▶ [What you have to do]
Would you print the material exactly, starting at its first line and ending at the line holding "You are a computer-use agent. Screen"?

-------- Dataset records

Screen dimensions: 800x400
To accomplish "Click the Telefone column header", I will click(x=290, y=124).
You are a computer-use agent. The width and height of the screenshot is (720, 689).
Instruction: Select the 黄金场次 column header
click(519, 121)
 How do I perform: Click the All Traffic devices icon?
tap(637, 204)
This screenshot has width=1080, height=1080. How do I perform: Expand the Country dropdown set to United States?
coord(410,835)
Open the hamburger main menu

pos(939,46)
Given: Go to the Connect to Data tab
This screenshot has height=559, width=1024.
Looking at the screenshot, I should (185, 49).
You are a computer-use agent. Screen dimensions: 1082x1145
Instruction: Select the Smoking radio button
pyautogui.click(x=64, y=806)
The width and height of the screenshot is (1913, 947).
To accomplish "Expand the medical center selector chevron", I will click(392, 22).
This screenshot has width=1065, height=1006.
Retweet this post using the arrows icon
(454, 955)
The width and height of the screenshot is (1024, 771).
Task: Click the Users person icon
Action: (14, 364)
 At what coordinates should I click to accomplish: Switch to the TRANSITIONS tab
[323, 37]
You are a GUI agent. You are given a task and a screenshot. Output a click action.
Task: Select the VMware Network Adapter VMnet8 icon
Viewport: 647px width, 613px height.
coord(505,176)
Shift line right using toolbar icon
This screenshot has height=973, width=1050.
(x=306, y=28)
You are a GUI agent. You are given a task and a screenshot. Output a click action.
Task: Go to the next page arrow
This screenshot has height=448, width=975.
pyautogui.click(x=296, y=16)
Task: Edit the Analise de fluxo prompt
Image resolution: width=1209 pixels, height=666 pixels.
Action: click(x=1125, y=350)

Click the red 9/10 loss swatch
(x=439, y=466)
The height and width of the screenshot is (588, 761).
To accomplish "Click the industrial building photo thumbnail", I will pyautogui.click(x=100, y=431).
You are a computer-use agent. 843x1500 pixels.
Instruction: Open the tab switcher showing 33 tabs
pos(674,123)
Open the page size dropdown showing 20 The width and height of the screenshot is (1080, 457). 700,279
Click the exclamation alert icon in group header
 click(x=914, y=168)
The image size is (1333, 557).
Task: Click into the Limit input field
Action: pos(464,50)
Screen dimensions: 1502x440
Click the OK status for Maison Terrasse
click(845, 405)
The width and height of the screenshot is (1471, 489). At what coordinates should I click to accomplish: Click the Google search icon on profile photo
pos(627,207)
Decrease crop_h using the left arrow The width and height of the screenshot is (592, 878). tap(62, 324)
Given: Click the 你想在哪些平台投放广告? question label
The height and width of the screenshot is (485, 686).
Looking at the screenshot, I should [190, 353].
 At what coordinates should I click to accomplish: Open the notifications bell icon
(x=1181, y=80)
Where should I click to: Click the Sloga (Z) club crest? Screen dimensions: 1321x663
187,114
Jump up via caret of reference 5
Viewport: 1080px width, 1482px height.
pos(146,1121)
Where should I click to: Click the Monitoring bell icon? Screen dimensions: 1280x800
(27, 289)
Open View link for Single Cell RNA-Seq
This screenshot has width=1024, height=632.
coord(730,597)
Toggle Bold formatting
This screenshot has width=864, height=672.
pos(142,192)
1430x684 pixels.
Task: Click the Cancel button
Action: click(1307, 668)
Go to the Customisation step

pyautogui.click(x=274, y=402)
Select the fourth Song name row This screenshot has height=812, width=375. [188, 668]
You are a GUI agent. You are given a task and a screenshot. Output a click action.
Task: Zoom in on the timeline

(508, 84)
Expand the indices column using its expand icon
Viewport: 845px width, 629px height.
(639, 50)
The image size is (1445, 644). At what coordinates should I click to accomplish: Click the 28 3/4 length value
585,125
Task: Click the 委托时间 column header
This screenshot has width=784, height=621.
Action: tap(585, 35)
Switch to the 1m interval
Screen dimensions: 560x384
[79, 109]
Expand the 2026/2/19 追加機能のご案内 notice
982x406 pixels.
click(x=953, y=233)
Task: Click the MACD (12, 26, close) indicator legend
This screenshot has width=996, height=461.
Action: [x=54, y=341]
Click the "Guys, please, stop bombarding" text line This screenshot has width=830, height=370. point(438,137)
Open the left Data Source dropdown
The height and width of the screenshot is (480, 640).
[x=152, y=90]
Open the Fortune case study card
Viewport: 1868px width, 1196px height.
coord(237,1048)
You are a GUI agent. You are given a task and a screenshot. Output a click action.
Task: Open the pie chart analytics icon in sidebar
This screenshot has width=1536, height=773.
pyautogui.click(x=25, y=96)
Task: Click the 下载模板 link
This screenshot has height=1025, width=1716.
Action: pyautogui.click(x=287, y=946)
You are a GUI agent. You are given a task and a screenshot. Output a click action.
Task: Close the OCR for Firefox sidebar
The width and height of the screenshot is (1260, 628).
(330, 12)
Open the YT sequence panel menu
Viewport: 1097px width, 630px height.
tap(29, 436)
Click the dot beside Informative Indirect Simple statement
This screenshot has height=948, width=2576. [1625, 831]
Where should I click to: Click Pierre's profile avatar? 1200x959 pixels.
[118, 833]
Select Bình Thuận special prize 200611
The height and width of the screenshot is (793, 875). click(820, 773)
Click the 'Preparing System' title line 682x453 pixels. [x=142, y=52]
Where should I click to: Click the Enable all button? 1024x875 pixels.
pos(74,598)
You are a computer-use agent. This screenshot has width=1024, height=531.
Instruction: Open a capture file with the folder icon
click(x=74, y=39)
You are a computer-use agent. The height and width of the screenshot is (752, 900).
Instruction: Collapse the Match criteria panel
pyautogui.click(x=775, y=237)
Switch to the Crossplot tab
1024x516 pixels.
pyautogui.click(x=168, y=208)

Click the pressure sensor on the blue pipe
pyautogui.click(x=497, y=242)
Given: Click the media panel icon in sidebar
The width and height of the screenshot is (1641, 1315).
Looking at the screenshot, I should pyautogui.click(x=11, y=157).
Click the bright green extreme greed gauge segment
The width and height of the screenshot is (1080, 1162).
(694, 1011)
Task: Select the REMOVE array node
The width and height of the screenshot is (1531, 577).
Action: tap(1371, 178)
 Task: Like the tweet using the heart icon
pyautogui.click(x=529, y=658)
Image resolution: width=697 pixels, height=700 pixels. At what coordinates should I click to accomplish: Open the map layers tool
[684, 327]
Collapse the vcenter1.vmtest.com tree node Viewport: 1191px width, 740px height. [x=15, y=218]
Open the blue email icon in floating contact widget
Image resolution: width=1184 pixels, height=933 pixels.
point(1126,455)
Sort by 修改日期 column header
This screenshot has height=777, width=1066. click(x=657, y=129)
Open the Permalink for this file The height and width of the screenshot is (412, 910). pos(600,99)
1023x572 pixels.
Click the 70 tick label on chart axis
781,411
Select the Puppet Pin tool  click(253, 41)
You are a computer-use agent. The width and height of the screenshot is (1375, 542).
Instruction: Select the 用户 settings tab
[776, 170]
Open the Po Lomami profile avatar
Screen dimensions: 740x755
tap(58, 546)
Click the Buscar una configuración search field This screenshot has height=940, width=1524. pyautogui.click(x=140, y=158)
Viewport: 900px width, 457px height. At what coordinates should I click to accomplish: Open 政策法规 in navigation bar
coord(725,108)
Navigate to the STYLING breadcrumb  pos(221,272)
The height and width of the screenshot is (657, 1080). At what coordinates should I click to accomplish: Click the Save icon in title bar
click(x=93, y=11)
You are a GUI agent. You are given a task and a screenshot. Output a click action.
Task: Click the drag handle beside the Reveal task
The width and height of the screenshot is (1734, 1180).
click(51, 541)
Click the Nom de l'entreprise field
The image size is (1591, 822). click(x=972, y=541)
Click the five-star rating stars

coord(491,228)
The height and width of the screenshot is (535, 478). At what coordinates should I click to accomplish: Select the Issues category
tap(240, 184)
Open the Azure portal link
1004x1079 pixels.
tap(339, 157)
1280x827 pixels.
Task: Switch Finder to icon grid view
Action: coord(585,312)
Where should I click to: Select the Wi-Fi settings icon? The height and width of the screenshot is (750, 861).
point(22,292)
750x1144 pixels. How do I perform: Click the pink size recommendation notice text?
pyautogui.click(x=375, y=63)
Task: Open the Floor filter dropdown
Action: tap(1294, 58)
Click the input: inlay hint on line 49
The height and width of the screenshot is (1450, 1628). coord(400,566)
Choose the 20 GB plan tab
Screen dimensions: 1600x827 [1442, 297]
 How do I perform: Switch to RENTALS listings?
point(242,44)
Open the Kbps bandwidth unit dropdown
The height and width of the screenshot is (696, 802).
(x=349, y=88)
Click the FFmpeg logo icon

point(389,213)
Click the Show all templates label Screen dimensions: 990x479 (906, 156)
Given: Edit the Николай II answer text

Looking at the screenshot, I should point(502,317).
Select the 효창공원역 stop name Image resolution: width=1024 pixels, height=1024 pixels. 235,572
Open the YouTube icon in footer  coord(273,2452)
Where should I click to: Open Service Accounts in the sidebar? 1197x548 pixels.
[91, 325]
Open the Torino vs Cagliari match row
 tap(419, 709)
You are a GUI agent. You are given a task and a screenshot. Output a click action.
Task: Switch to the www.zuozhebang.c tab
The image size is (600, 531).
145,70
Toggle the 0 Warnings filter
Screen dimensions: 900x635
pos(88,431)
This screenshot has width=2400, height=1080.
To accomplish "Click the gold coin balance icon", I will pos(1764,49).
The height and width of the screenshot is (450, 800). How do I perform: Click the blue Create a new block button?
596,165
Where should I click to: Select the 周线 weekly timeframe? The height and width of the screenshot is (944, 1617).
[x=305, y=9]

----------------

▶ [The completed task]
Screen dimensions: 800x400
To accomplish "Click the Telefone column header", I will click(x=290, y=124).
You are a computer-use agent. The width and height of the screenshot is (720, 689).
Instruction: Select the 黄金场次 column header
click(519, 121)
 How do I perform: Click the All Traffic devices icon?
tap(637, 204)
This screenshot has width=1080, height=1080. How do I perform: Expand the Country dropdown set to United States?
coord(410,835)
Open the hamburger main menu

pos(939,46)
Given: Go to the Connect to Data tab
This screenshot has height=559, width=1024.
Looking at the screenshot, I should (185, 49).
You are a computer-use agent. Screen dimensions: 1082x1145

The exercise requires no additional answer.